Soy protein also is found in many meat analog products
, such as soy sausages, burgers, franks, and cold cuts, as well as soy yogurts and cheese, all of which are intended as substitutes for their animal-based counterparts.
Soy has recently also been added to many beauty products
because of it's high protein content. Soy milk can also help whiten the skin (if applied regularly), by preventing melanin from reaching cells of the skin.
Possible Contraindications of Soy Foods
A 2001 literature review suggested that women with current or past breast cancer should be aware of the risks of potential tumor growth when consuming soy foods, based on the effect of phytoestrogens that promote breast cancer cell growth in animals.
A 2006 commentary reviewed the relationship between soy and breast cancer.
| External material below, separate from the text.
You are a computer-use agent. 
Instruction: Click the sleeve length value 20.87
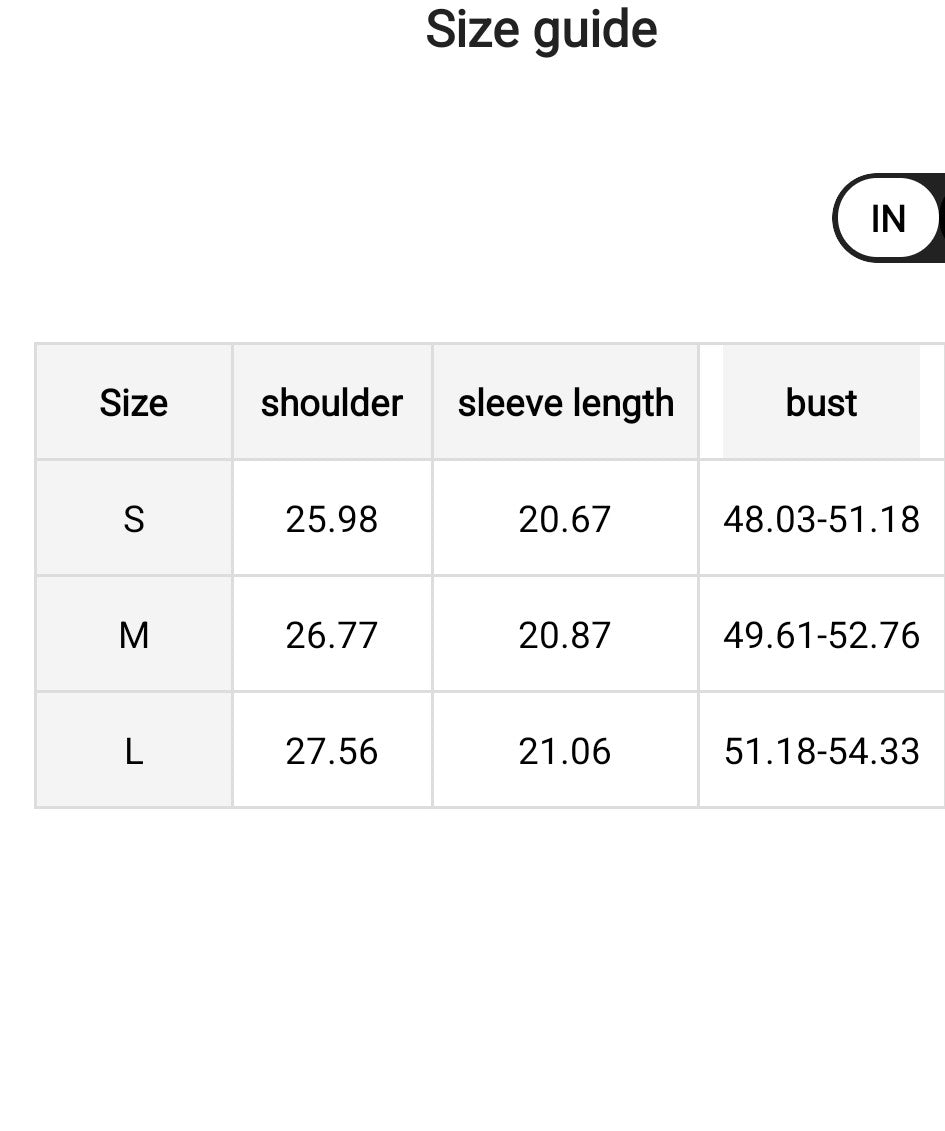click(x=565, y=633)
It stated that soy may prevent breast cancer, but cautioned that the impact of isoflavones on breast tissue needs to be evaluated at the cellular level in women at high risk for breast cancer.
A high consumption of omega 6 polyunsaturated fatty acids, (which are found in most types of vegetable oils including soybean oil), may
increase the likelihood that postmenopausal women will develop breast cancer. Another analysis suggests an inverse association between polyunsaturated fatty acids and the risk of breast cancer.
Because of the phytoestrogen content, some studies have suggested that there is an inverse correlation between soybean ingestion and testosterone in men. For this reason, soy may protect against
the development of prostate cancer.
A theoretical decrease in the risk of prostate cancer should be weighed against the possible side-effects of decreased testosterone, which are unclear. The popular fear that soybeans might cause reduced libido and even feminine characteristics in men has not been indicated by any study.
Soy foods intake does not affect sperm motility, morphology, or ejaculate volume.
The FDA granted the following health claim for soy: "25 grams of soy protein a day, as part of a diet low in saturated fat and cholesterol, may reduce the risk of heart disease."
One serving, (1 cup or 240 mL) of soy milk, for instance, contains 6 or 7 grams of soy protein. One four-ounce serving of soy is all you need in most diets.
An American Heart Association review of a decade long study of soy foods benefits casts doubt on the FDA allowed "Heart Healthy" claim for soy proteins and does not recommend isoflavone supplementation. The review panel also found that soy isoflavones have not been shown to reduce postmenopausal 'hot flashes' in women when the efficacy and safety of isoflavones is in question.
The chief concern that most people should keep in mind about the consumption of large amounts of soy is that there is a risk of mega-dosing on isoflavones. If you were to consume 100 grams of soy protein per day, your daily *genistein intake could easily exceed 200 milligrams per day. This level of genistein intake should definitely be avoided.
*Genistein - an isoflavone found especially in soybeans and shown in laboratory experiments to have anti-tumorous activity.
Still, many people use soy foods to help them improve their health. Many people use soy products to prevent or treat a variety of health conditions, including high cholesterol, menopausal symptoms, memory problems, high blood pressure, and prostate cancer.
I feel very badly for the poor soybean. What used to be a great product back in the 60's, isn't so much anymore. This is because 90 percent of all soybeans grown in the US are genetically altered
. Your consumption of soy foods
is something you will have to decide for yourself. Opting for organic
soybeans when you have a choice, seems like a smarter choice for your long term health.